**Data extract:**
********************

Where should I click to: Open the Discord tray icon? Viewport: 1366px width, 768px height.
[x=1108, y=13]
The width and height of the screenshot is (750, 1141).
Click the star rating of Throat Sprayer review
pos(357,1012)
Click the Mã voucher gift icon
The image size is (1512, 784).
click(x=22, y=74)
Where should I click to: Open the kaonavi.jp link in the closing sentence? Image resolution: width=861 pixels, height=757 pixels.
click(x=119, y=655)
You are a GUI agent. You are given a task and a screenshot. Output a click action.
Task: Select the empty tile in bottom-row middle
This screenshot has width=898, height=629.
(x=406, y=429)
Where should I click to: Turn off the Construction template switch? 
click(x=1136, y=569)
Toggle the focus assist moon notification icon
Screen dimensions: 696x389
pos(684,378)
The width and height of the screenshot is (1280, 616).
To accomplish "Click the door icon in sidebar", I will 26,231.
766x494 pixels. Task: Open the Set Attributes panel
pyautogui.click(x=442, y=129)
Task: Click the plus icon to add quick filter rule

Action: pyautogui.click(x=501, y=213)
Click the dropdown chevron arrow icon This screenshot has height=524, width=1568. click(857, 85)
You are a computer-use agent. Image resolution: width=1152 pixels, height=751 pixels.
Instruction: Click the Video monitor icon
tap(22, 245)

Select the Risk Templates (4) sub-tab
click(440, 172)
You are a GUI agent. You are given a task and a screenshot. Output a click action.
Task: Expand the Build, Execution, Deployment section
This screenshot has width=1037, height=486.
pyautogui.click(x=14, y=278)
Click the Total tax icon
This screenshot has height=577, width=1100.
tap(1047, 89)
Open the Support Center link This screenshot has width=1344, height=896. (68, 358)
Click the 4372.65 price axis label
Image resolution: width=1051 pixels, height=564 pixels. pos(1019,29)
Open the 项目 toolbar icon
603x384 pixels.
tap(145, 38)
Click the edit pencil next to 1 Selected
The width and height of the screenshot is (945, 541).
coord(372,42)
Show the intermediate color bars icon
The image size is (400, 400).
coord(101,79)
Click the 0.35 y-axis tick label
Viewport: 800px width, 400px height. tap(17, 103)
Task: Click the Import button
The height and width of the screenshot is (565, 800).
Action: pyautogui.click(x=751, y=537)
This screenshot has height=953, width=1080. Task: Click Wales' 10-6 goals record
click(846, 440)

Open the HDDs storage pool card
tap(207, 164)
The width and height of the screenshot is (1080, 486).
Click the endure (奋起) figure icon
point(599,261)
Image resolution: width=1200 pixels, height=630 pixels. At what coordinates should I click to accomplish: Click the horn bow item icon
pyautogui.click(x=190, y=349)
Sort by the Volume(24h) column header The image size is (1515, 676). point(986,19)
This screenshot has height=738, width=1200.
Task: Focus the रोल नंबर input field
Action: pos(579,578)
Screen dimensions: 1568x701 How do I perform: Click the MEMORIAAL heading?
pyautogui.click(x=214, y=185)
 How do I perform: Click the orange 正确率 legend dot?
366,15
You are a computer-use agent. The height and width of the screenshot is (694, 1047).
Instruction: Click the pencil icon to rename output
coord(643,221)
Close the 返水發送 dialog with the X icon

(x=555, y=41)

********************

**What is needed:** Nothing should appear in the answer except the lines above from the line with "Task: Expand the" through the line with "Open the 项目 toolbar icon", both included, written out exactly.

**Task output:**
Task: Expand the Build, Execution, Deployment section
This screenshot has width=1037, height=486.
pyautogui.click(x=14, y=278)
Click the Total tax icon
This screenshot has height=577, width=1100.
tap(1047, 89)
Open the Support Center link This screenshot has width=1344, height=896. (68, 358)
Click the 4372.65 price axis label
Image resolution: width=1051 pixels, height=564 pixels. pos(1019,29)
Open the 项目 toolbar icon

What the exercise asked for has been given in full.